▸ TRY IT:
In the records below, repeat word for word only the lines starting at the one that contains "This screenshot has height=793, width=811." and ending at the one that contains "This screenshot has height=675, width=1200.", pictures excluded.

▸ PROVIDED INFORMATION:

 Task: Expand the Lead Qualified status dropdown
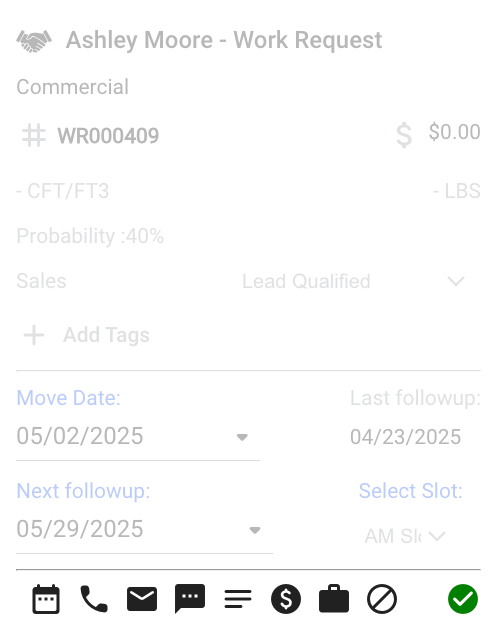(x=455, y=281)
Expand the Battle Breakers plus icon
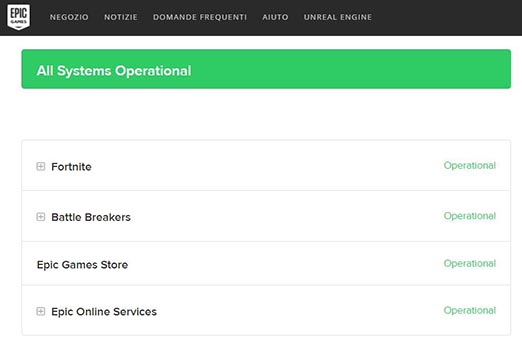Viewport: 522px width, 360px height. 41,217
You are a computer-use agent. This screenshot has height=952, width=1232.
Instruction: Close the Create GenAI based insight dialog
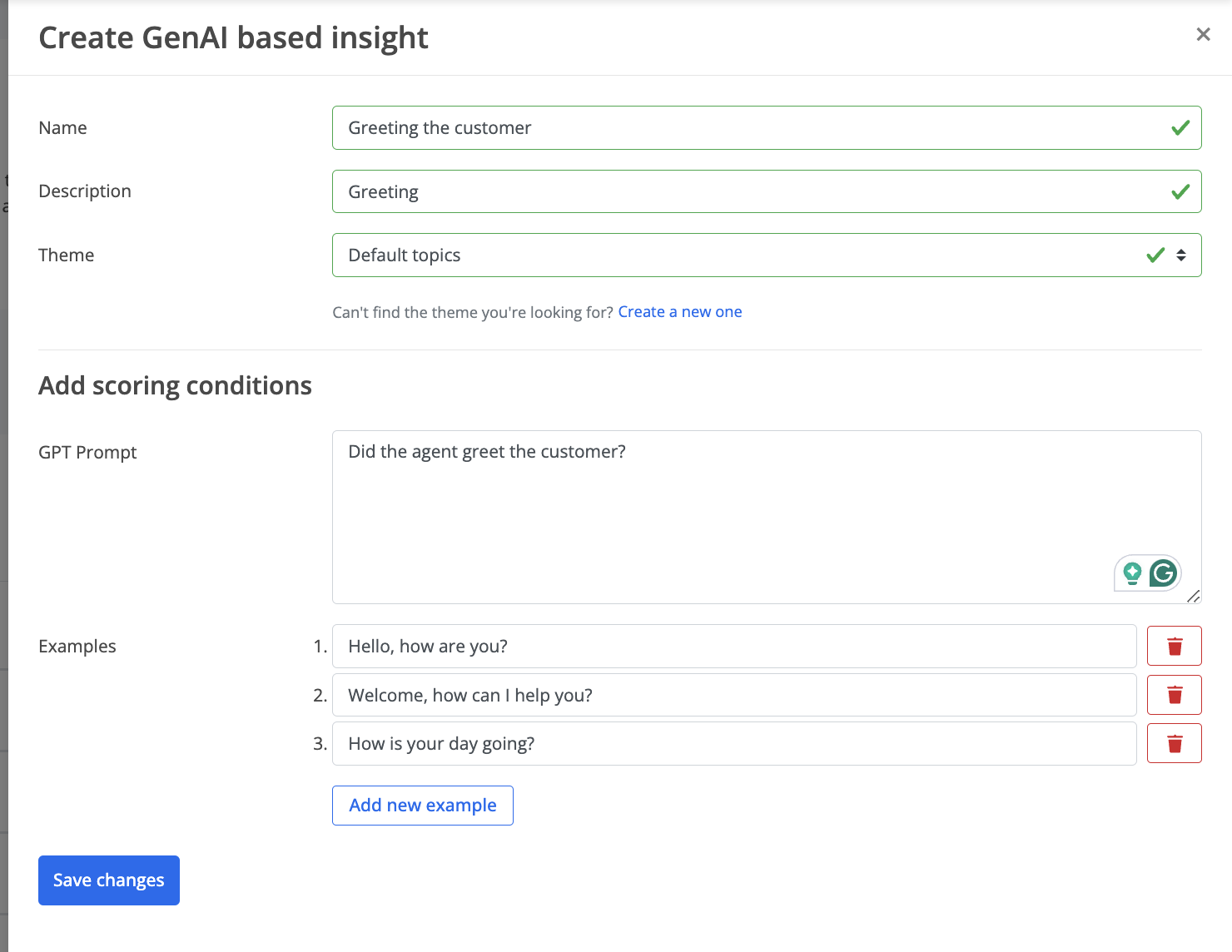1203,34
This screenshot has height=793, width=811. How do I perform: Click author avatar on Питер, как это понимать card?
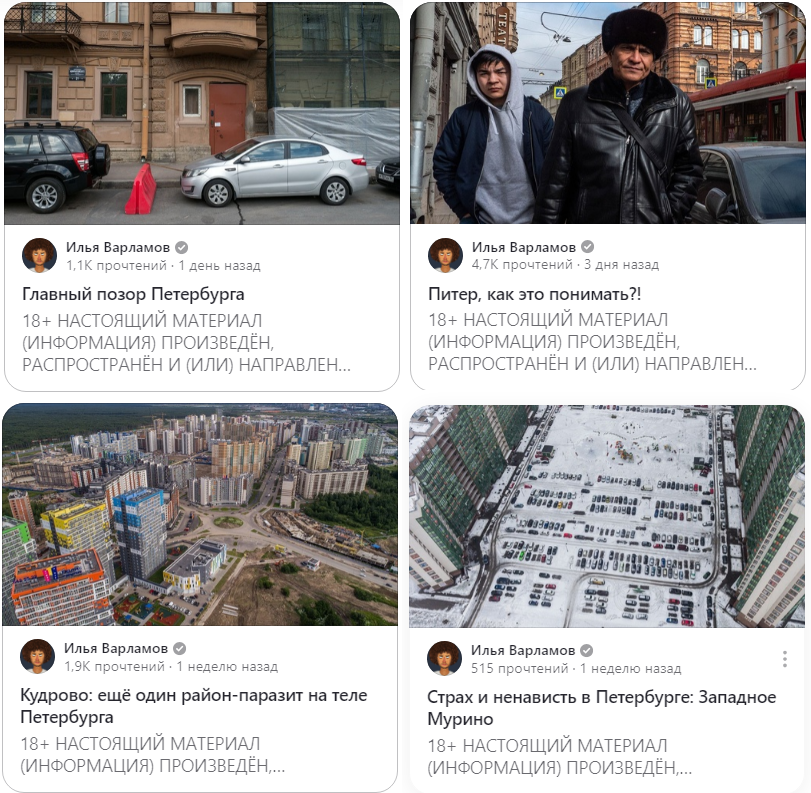tap(445, 255)
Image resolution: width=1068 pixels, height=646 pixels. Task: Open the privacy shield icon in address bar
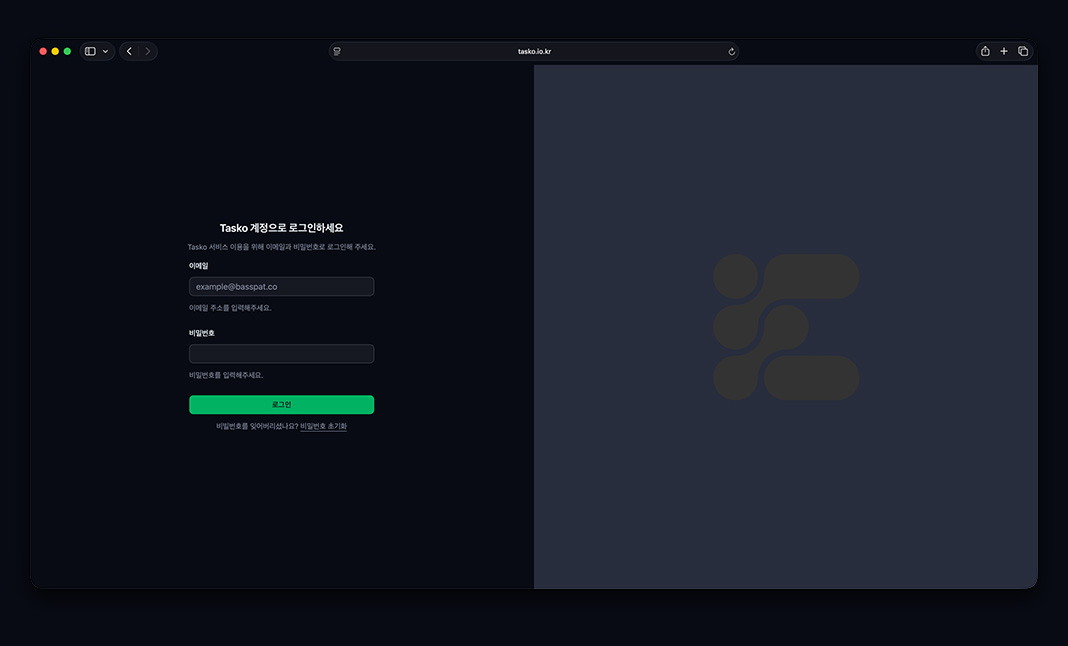click(x=337, y=51)
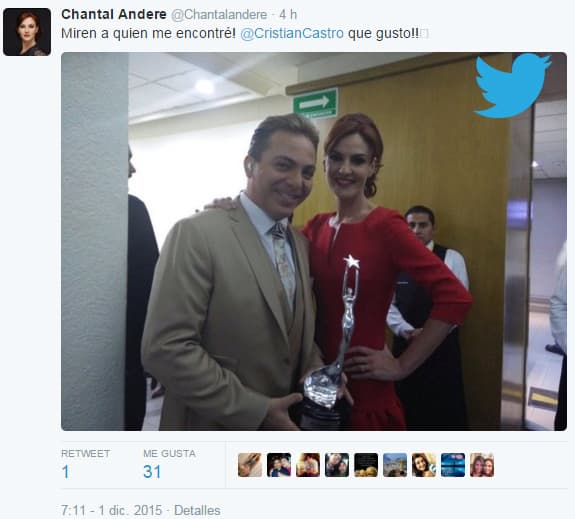Open the 4 h timestamp link
Viewport: 575px width, 519px height.
288,15
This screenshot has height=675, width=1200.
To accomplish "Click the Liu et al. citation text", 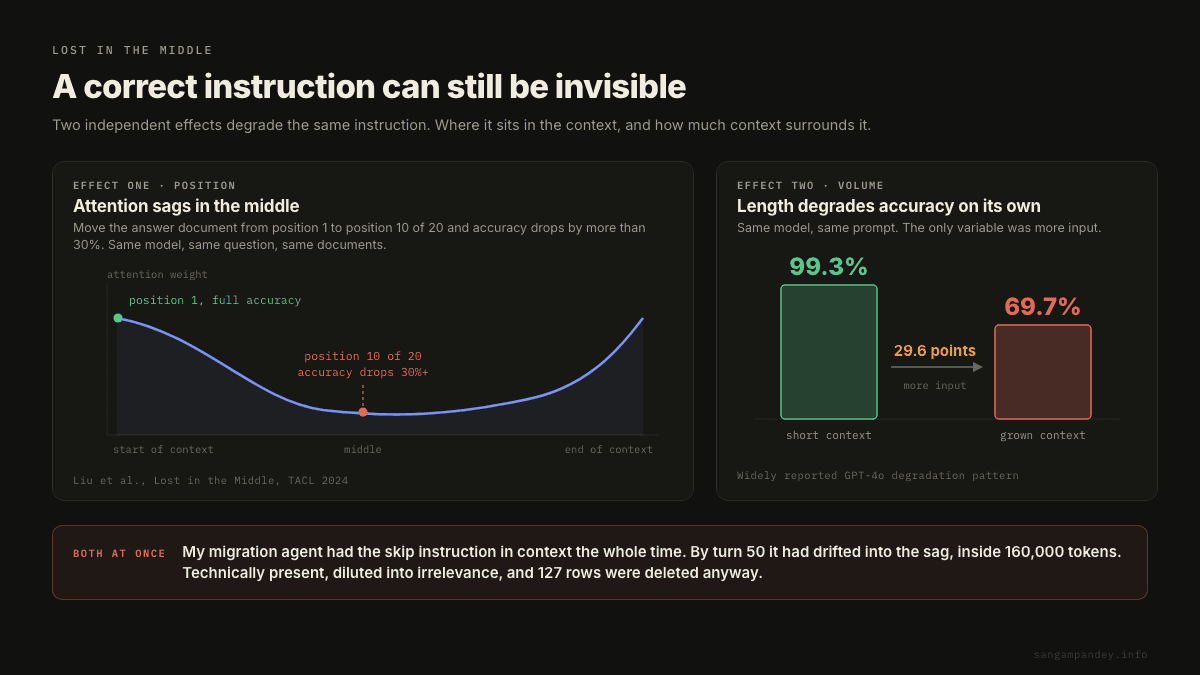I will click(210, 480).
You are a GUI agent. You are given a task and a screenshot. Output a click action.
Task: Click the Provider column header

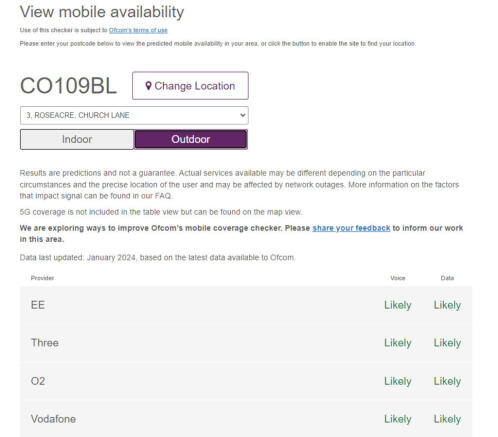click(x=42, y=278)
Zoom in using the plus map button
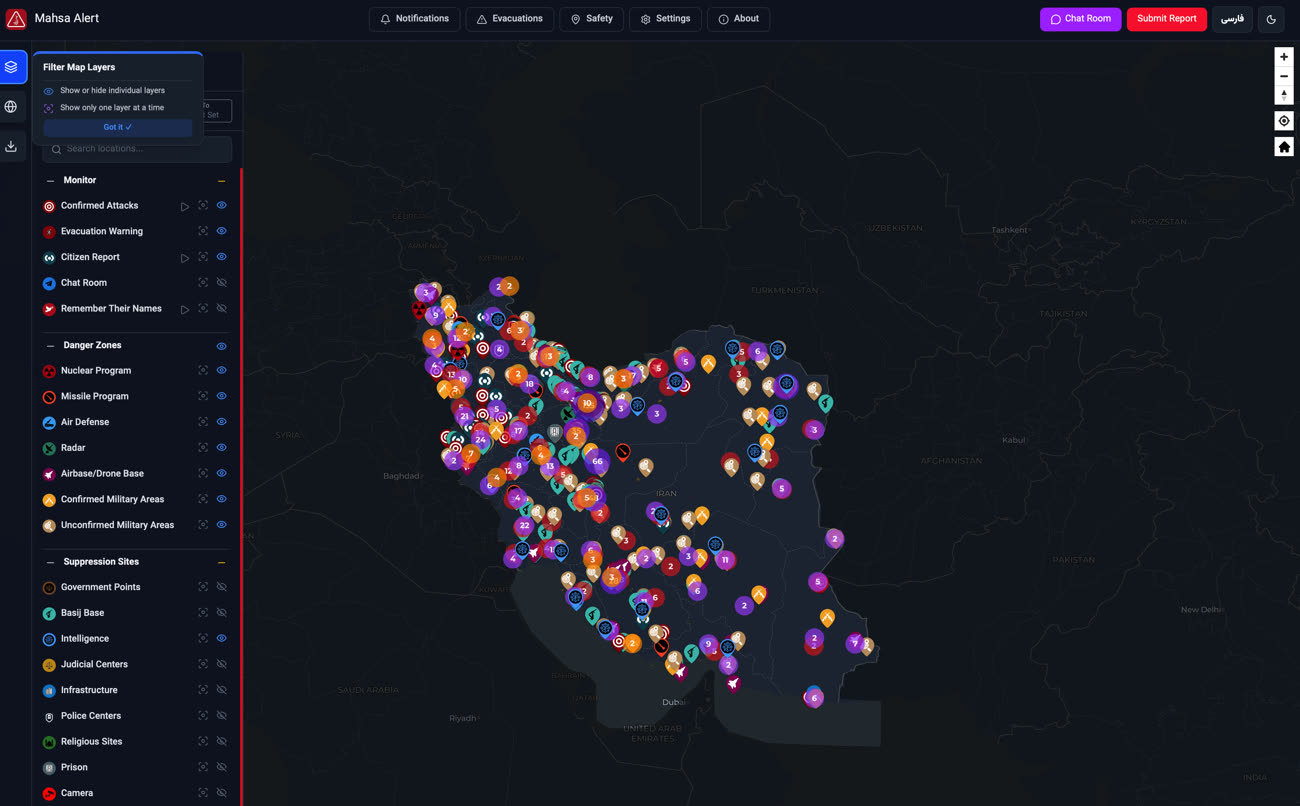This screenshot has height=806, width=1300. [1284, 57]
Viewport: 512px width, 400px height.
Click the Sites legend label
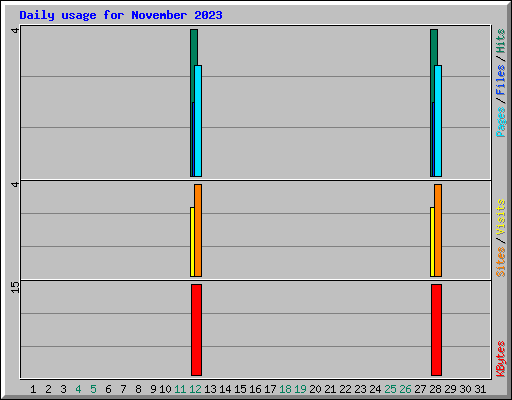500,262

▸ ANSWER BELOW:
This screenshot has height=793, width=811. How do I perform: Click author avatar on Питер, как это понимать card?
tap(445, 255)
Image resolution: width=1068 pixels, height=646 pixels. Task: Open the privacy shield icon in address bar
click(x=337, y=51)
Open the 4 h timestamp link
Viewport: 575px width, 519px height.
288,15
This screenshot has height=675, width=1200.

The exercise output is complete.